Wonderful idea @timClicks! That would be a much needed update indeed. But the thing is that this would need SO much testing and it is 100% sure that it would never land for testing during an LTS cycle. Issues like this needs to be sorted
Anyway, I would love to help with this project and (if ready) purpose it for 20.10. There might be a technical reason for not using a graphical GRUB menu (like no good fallback mechanism), but the Canonical guys will know.

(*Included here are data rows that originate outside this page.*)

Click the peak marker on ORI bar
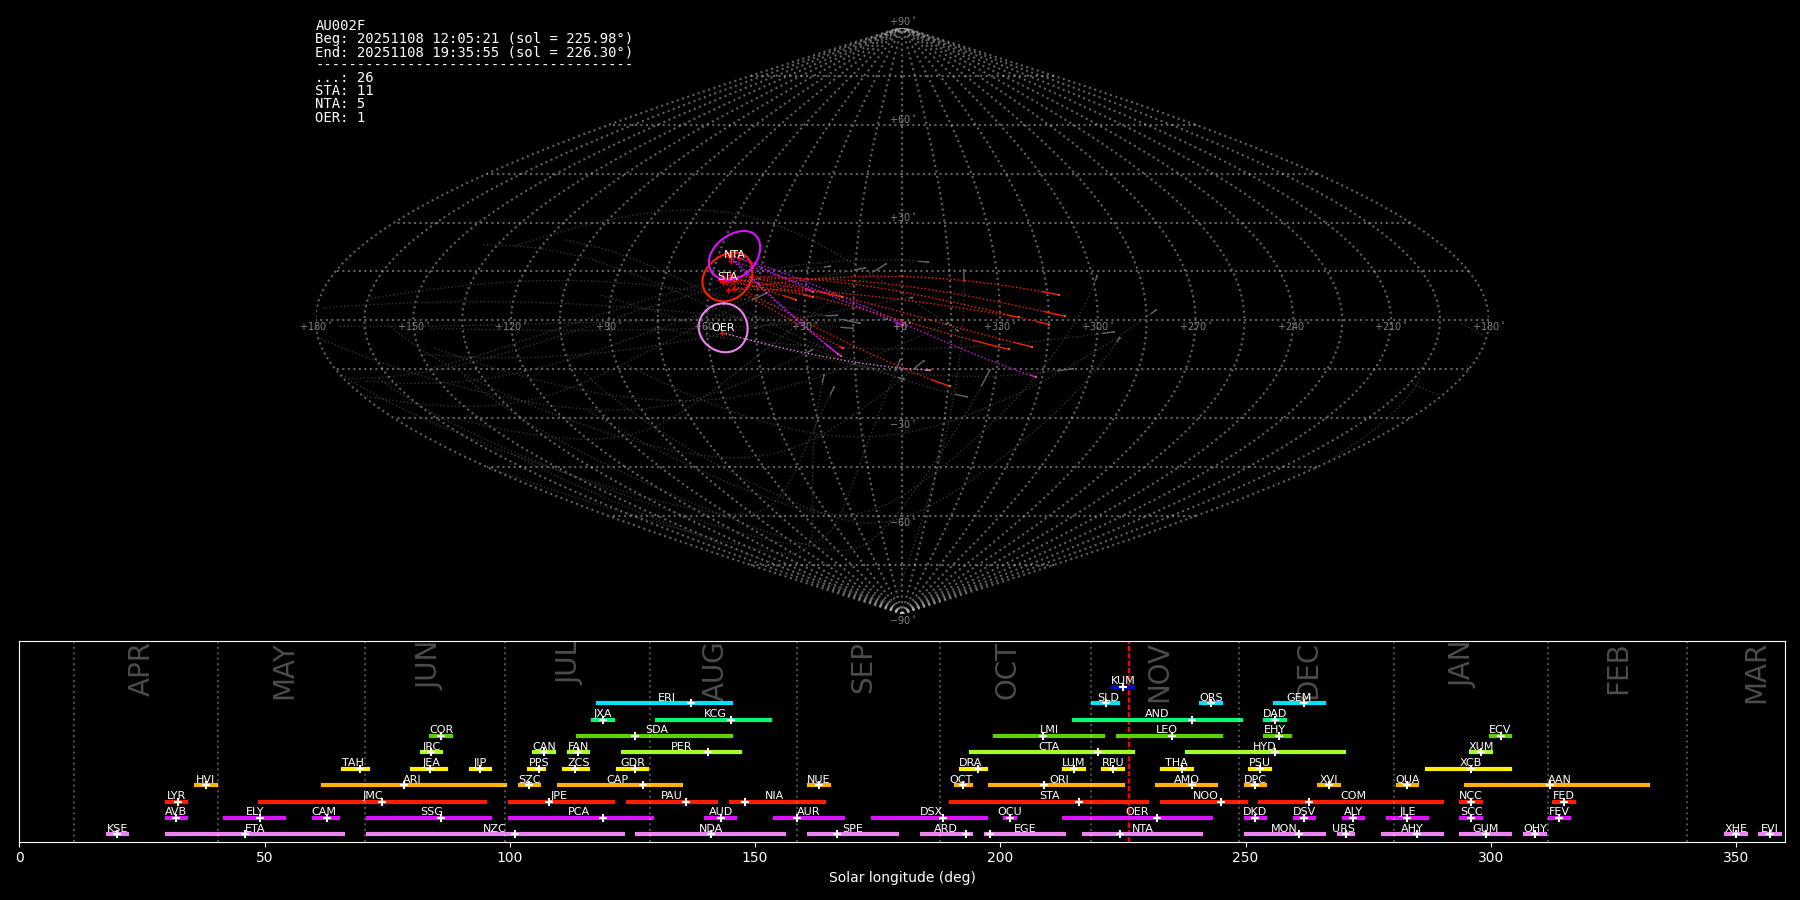pos(1044,785)
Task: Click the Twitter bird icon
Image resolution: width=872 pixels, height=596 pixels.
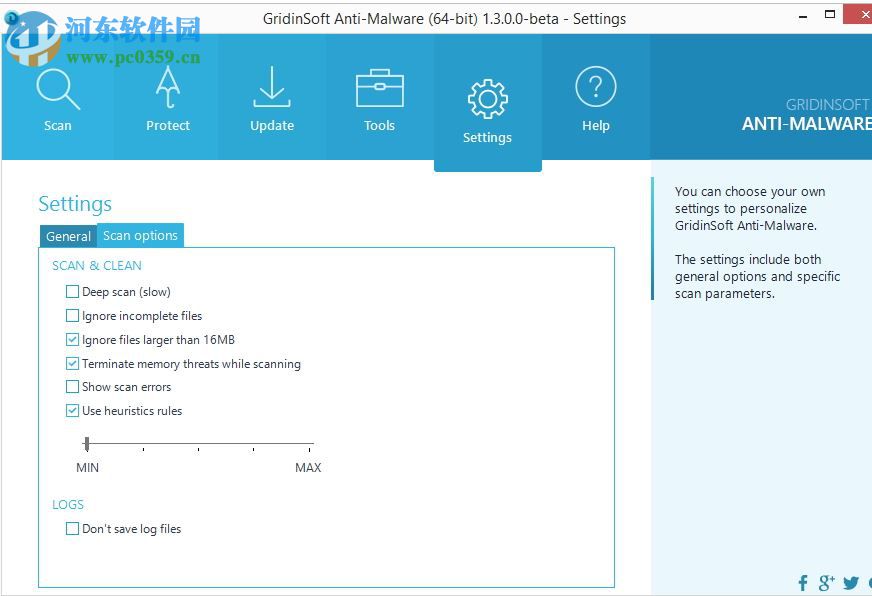Action: pos(851,583)
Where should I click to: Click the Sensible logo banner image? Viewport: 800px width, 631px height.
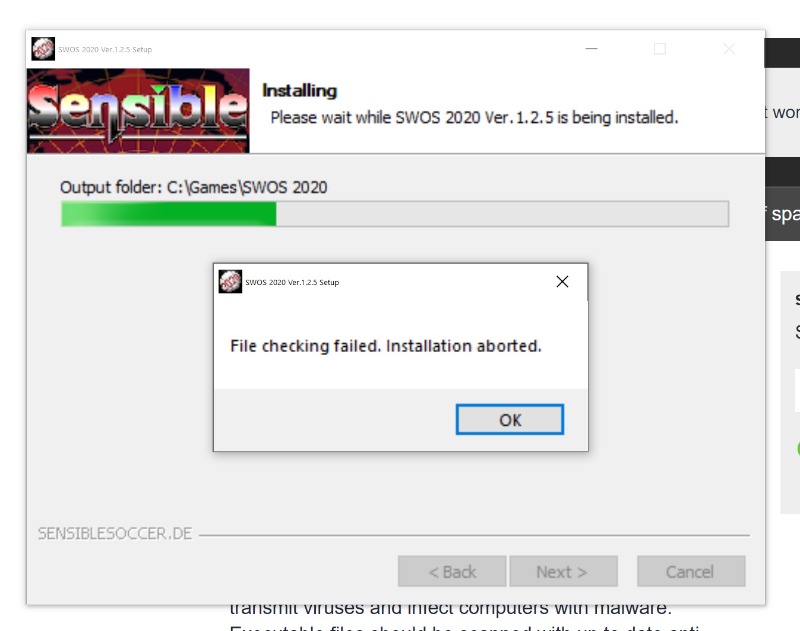[138, 111]
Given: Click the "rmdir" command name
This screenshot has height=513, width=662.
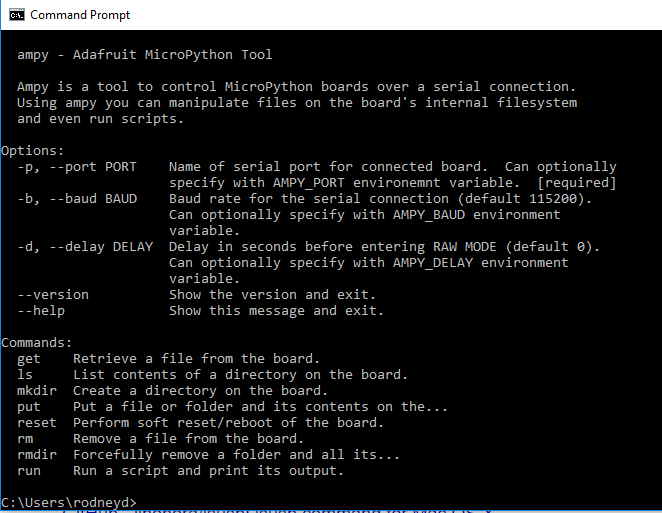Looking at the screenshot, I should coord(36,454).
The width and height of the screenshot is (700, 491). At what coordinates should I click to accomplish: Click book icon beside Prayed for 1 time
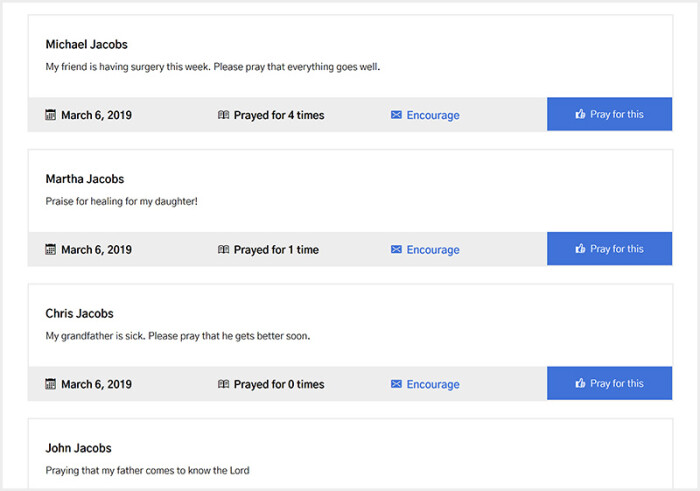[224, 250]
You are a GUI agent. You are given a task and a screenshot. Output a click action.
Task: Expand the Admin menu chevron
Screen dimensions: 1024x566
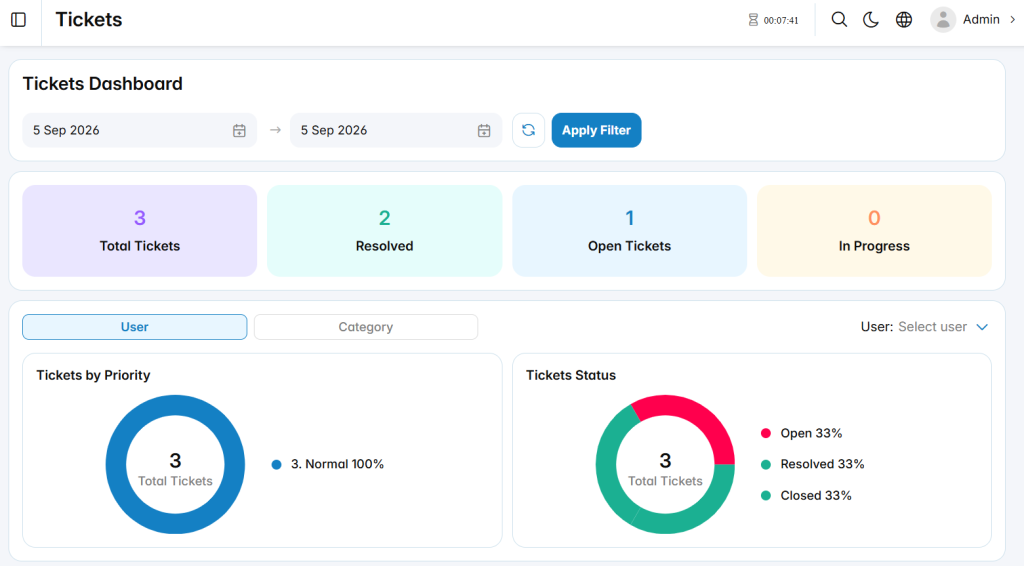coord(1013,20)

There always is You can see by the aged look on GRUB that it has been around for many years and there’s still 4636 bugs when you search for GRUB on Launchpad
Also worth noting, not everyone even sees the grub menu very often. Many users either leave their computers on, or suspend/resume, or have a default non-dual-boot install, which hides the grub menu by default.
I wasn’t talking just of myself. We have data which shows a significant proportion of users do not dual boot. They will not see grub at all. It makes sense for us to use data where we have it to drive our decisions. If the development work is risky, and only benefits a tiny minority, it doesn’t make a ton of sense in an LTS.
No, probably not. I doubt it’s a small number though, but that’s purely speculation driven from my own bias!
I’ve been using Ubuntu since 2006 and I’ve never removed the Windows installation from any of my systems. So, for me, the grub menu is much more prominent than the Ubuntu splash page.
Consider almost every OEM install system likely ships with exactly one OS installed. So that’s all the Dell, Entroware, System76, Tuxedo and many more. Then look at the data for clean installs. “Install alongside” is less than 10%, and that’s only a proportion of total users, given the pre-installs mentioned above.
Further, corporate desktops tend to be single OS, and Virtual Machines even more likely to be single OS install.
I’m not saying this is conclusive proof, but it’s data we have which points in a direction.
@popey while this graphs is useful to get some hints, we should take it with a pinch of salt. This is not really saying that only 7.88% are using Ubuntu alongside something else, but that this is the choice they made in the installer. E.g. I could pick manual and do my multiple OS partitioning, or install another OS afterwards.
I have 3 desktop systems with dual or triple boots and as I have OS:s on different SSDs I always use “Erase device and install”, as this is the most convenient way to install.
@fcole90 My point was not “this is solid data” merely pointing out it’s not the majority. Yes, take it with a pinch of salt, yes, it doesn’t represent all users. But please don’t say that just because you could deviate from defaults, that millions of others did, that’s just as misleading.
I totally agree on your majority stance, my point was that the multi-OS minority was likely greater than what the plot suggested, thus possibly suggesting that having a better grub could be an enhancement for many people, even if just a minority I’m looking at the Manual slice in particular, which is an option that people with multiple OS might choose to have better control, rather than using install alongside (not meaning that all or most of those are as such, but it’s very likely IMHO that a good part is multi OS)
A GRUB theme would be nice, but as @popey suggested, probably not something a lot of people care too much about.
On the other hand, having a proper GRUB theme for EFI boots (like the BIOS ones already have) on the installation media would be really nice, since that’s something everyone with EFI sees when they boot the ISO.
And while we’re at it, what about language selection like the BIOS (syslinux) bootloader has?
Given EFI’s ever-increasing predominance, I see this as something of high importance.